On addition of sodium bisulfite the copper sulfate solution turns from blue to green, at which point the sodium cyanide is added. The reaction is performed under mildly acidic conditions. Copper cyanide has historically been prepared by treating copper(II) sulfate with sodium cyanide, in this redox reaction, copper(I) cyanide forms together with cyanogen:

 2 CuSO_{4} + 4 NaCN → 2 CuCN + (CN)_{2} + 2 Na_{2}SO_{4}

Because this synthetic route produces cyanogen, uses two equivalents of sodium cyanide per equivalent of CuCN made and the resulting copper cyanide is impure it is not the industrial production method. The similarity of this reaction to that between copper sulfate and sodium iodide to form copper(I) iodide is one example of cyanide ions acting as a pseudohalide. It also explains why cupric cyanide (copper(II) cyanide, Cu(CN)_{2}), has not been synthesised.

==Reactions==
Copper cyanide is insoluble in water but rapidly dissolves in solutions containing CN^{−} to form [Cu(CN)_{3}]^{2−} and [Cu(CN)_{4}]^{3−}, which exhibit trigonal planar and tetrahedral coordination geometry, respectively. These complexes contrast with those of silver and gold cyanides, which form [M(CN)_{2}]^{−} ions in solution. The coordination polymer KCu(CN)_{2} contains [Cu(CN)_{2}]^{−} units, which link together forming helical anionic chains.

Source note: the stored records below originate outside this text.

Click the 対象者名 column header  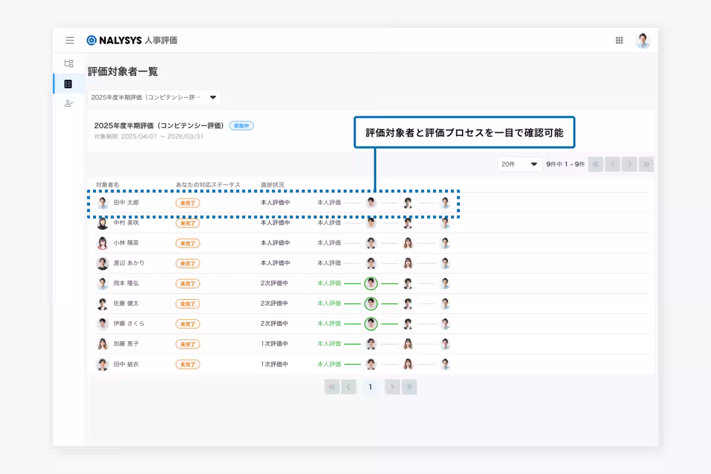click(x=107, y=185)
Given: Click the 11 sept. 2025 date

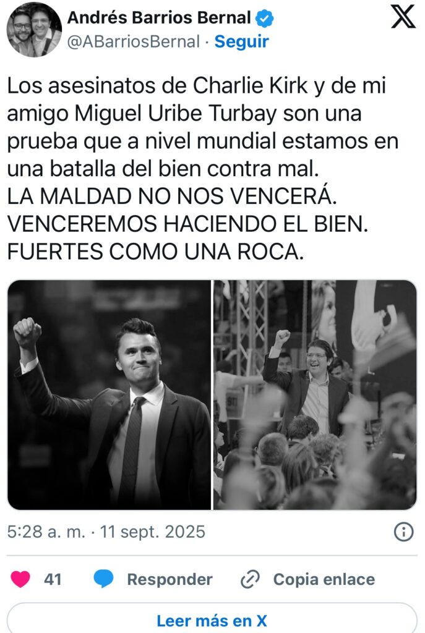Looking at the screenshot, I should (x=152, y=532).
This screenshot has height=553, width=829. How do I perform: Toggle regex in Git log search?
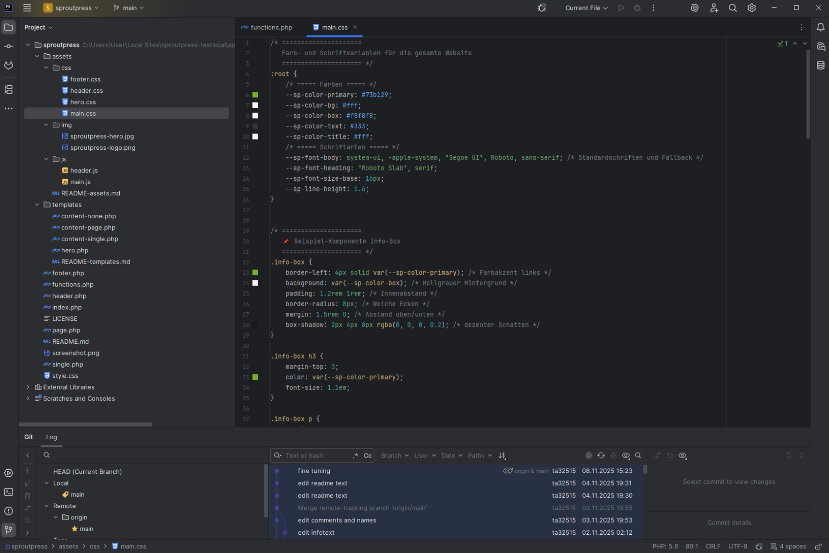(x=356, y=456)
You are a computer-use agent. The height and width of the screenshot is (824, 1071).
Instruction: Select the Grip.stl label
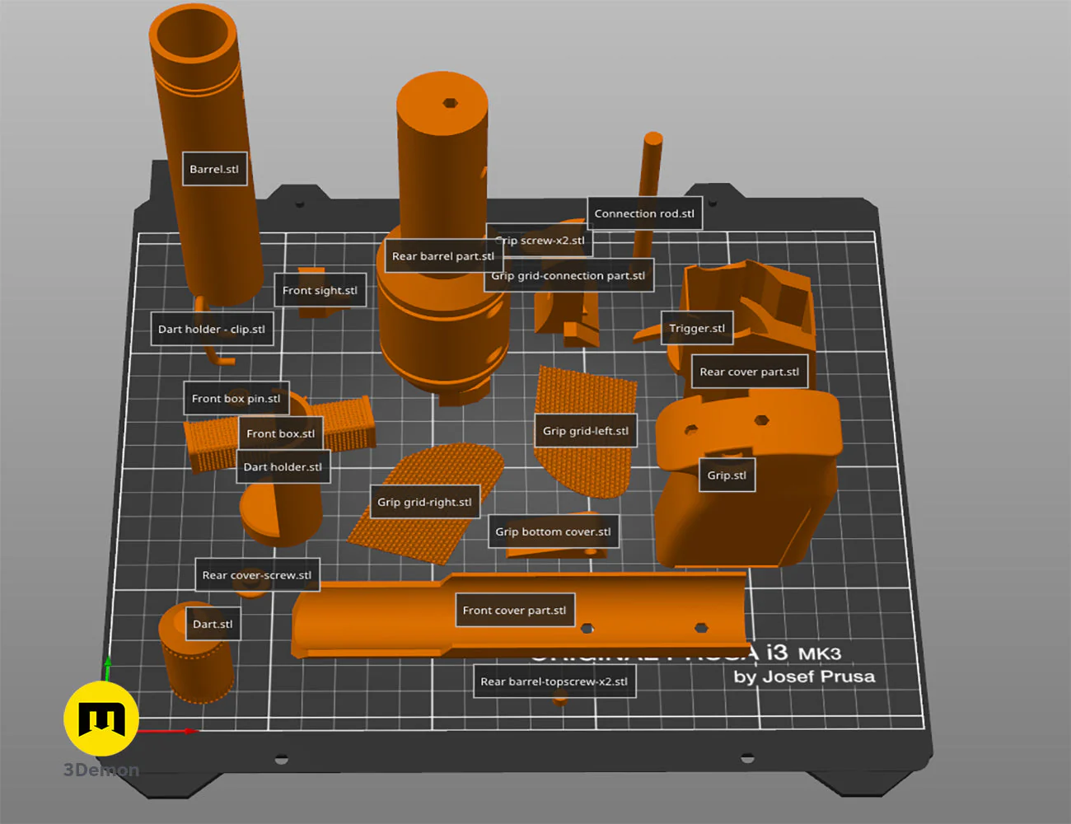[x=727, y=475]
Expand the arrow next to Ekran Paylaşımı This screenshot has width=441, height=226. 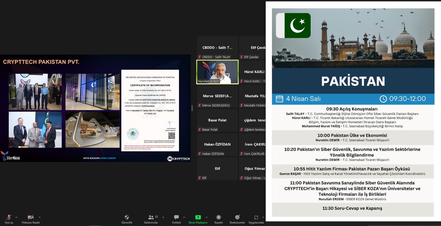207,217
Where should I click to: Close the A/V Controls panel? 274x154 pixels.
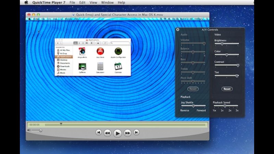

Copper cyanide is also soluble in concentrated aqueous ammonia, pyridine and N-methylpyrrolidone.

==Applications==
Cuprous cyanide is used for electroplating copper.

===Organic synthesis===
CuCN is a prominent reagent in organocopper chemistry. It reacts with organolithium reagents to form "mixed cuprates" with the formulas Li[RCuCN] and Li_{2}[R_{2}CuCN]. The use of CuCN revolutionized the deployment of simpler organocopper reagents of the type CuR and LiCuR_{2}, the so-called Gilman reagents. In the presence of cyanide, these mixed cuprates are more readily purified and more stable.

The mixed cuprates Li[RCuCN] and Li_{2}[R_{2}CuCN] function as sources of the carbanions R^{−}, but with diminished reactivity compared to the parent organolithium reagent. Thus they are useful for conjugate additions and some displacement reactions.

CuCN also forms silyl and stannyl reagents, which are used as sources of R_{3}Si^{−} and R_{3}Sn^{−}.

CuCN is used in the conversion of aryl halides to nitriles in the Rosenmund–von Braun reaction.

CuCN has also been introduced as a mild electrophilic source of nitrile under oxidative conditions, for instance secondary amines as well as sulfides and disulfides have been efficiently cyanated using this methodology. This last methodology has been then introduced in a domino 3 component reaction, leading to 2-aminobenthiazoles.